#### [Задание 1]
В каком году, согласно комментариям, был основан Александрийский театр в Санкт-Петербурге?
#### [Задание 2]
Перепишите из комментариев фрагмент без изменений, начиная со слов "С. 581. …барону" и далее вплоть до слов "национальный тип женщины-испанки.".
#### [Задание 3]
Выпишите из комментариев все номера страниц, к которым относятся примечания.

#### [Текст страницы]

════════════════════

С. 579. ‘Александринка’ — Александрийский театр в Санкт-Петербурге, основанный в 1756 г. (ныне — академический театр драмы им. А.С. Пушкина).
С. 580. Кафизма — часть Псалтыри, состоит из нескольких псалмов. На конце каждой кафизмы поется краткая ектения (прошение, произносимое дьяконом или священником от лица молящихся). Во время кафизмы разрешается сидеть.
С. 581. …барону из ‘Скупого рыцаря’.— Барон — одолеваемый страстью стяжательства главный персонаж ‘маленькой трагедии’ Пушкина ‘Скупой рыцарь’ (1830).
Плюшкин — персонаж поэмы Гоголя ‘Мертвые души’ (1842—1845).
С. 583. …мурильовская красота…— Бартоломе Эстебан Мурильо (1618—1682) — испанский живописец, лирически передавший национальный тип женщины-испанки.
С. 608. …всякие там князья из Готского альманаха…— ‘Готский альманах’ (‘Almanach de Gotha’) — генеалого-статистический сборник, издававшийся ежегодно с 1762 г. в Готе (Германия).
Вандербильт или Асквит какой-нибудь? — Вандербильты — династия ‘железнодорожных королей’ в США, родоначальником которой был Корнелий Вандербильт (1794—1877). Один из его потомков Альфред трагически погиб 7 мая 1916 г. Миллиардер-филантроп плыл на борту океанского лайнера ‘Лузитания’, чтобы помочь истекающей кровью Европе (эта его миссия была широко разрекламирована). Однако лайнер был потоплен германской подводной лодкой. Герберт Генри Асквиг (1852—1928) — премьер-министр Великобритании в 1908— 1916 гг., один из виновников развязывания первой мировой войны.
С. 610. ...когда ни Пакэн, ни Дусэ… никак не помогают…— Пакэн — очевидно, французский актер. Элеонора Дузе (Duse, 1858—1924) — итальянская актриса, с огромным успехом гастролировавшая в России в 1891—1892 и 1908 гг., выдающаяся исполнительница главных ролей в пьесах ‘Дама с камелиями’ А. Дюма-сына, ‘Антоний и Клеопатра’ Шекспира, ‘Нора’ Г. Д. Аннунцио и др.
С. 614. Литвин Фелия Васильевна (наст. имя Франсуаза Жанна Шютц, в замужестве Литвинова, 1861—1936) — известная певица, в 1890-х гг. пела в России, участница Русских сезонов в Париже — ежегодных концертов и спектаклей, начало которым положил Сергей Павлович Дягилев (1872 —1929) в 1907 г. в парижском театре ‘Grand-Opera’.
Рено Морис (1861—1933) — французский оперный певец (баритон).
Лоэнгрин — герой оперы немецкого композитора Рихарда Вагнера (1813—1883) ‘Лоэнгрин’ (1848).
‘Мефистофель’ (1886) — опера итальянского композитора, либреттиста и поэта Арриго Бойто (1842—1918), написанная по мотивам трагедии Гте ‘Фауст’.

════════════════════

#### [Исходные материалы]
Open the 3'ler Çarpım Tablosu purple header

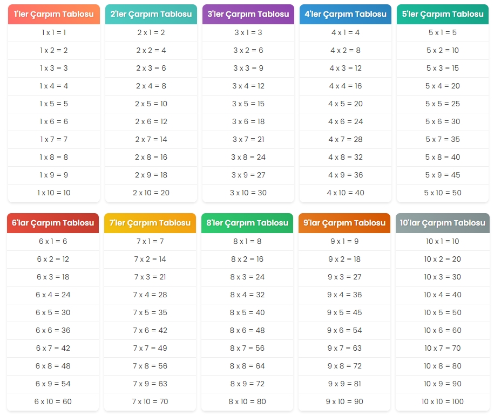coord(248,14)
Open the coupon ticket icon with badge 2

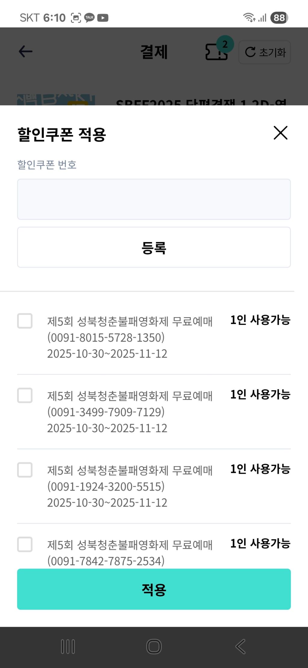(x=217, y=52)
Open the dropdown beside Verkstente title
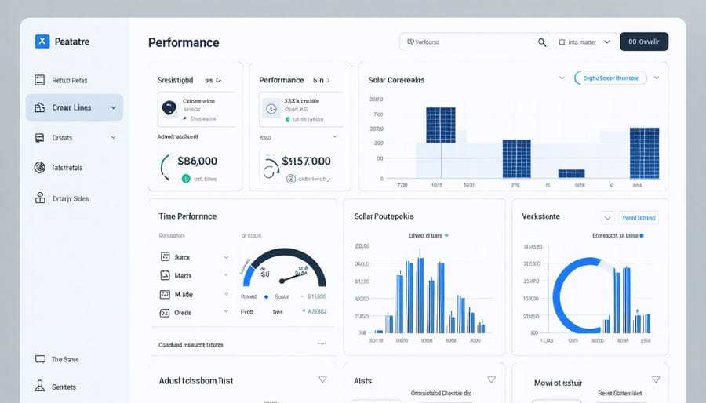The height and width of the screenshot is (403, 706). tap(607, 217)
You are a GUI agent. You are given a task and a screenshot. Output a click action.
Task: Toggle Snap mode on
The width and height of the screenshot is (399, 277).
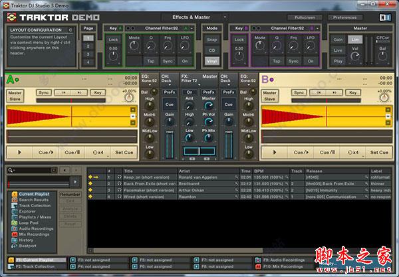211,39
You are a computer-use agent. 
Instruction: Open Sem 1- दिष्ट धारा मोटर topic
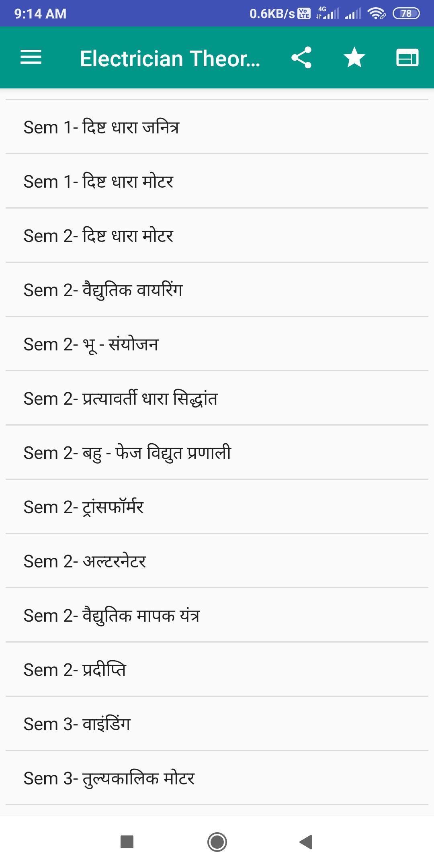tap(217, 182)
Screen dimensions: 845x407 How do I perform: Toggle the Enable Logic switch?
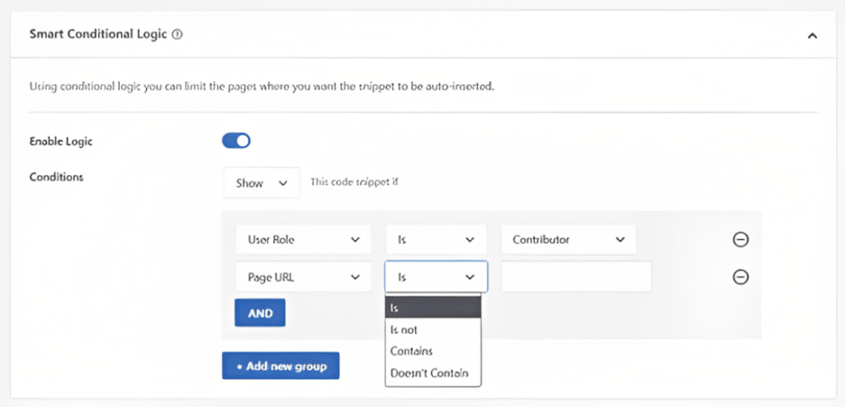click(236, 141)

════════════════════

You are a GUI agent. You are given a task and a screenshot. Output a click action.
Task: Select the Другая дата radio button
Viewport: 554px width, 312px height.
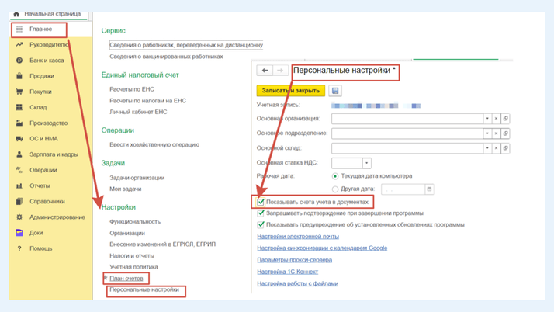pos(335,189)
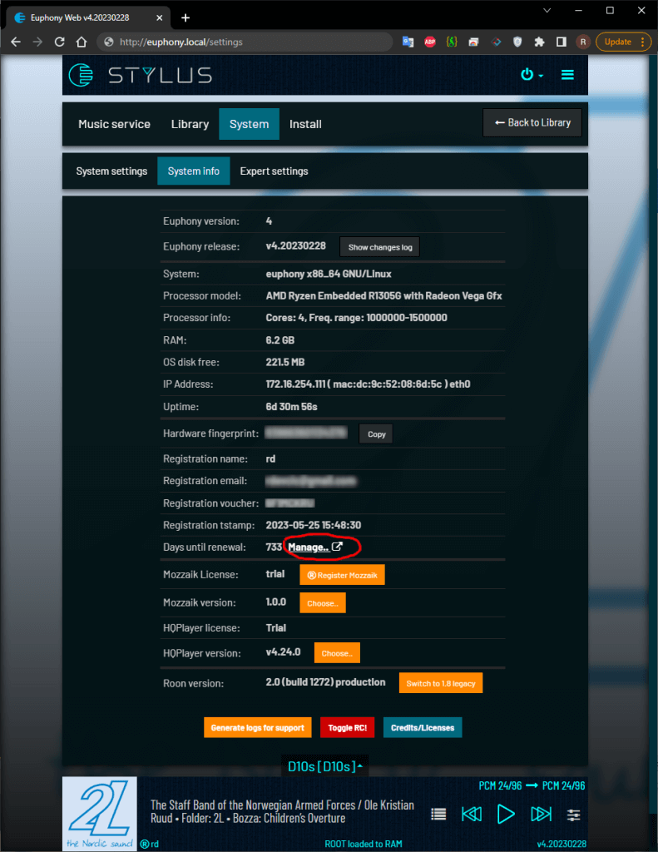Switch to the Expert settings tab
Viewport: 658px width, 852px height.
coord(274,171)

════════════════════

#### [Ожидаемый ответ 1]
В 1756 году.

#### [Ожидаемый ответ 2]
С. 581. …барону из ‘Скупого рыцаря’.— Барон — одолеваемый страстью стяжательства главный персонаж ‘маленькой трагедии’ Пушкина ‘Скупой рыцарь’ (1830).
Плюшкин — персонаж поэмы Гоголя ‘Мертвые души’ (1842—1845).
С. 583. …мурильовская красота…— Бартоломе Эстебан Мурильо (1618—1682) — испанский живописец, лирически передавший национальный тип женщины-испанки.

#### [Ожидаемый ответ 3]
579, 580, 581, 583, 608, 610, 614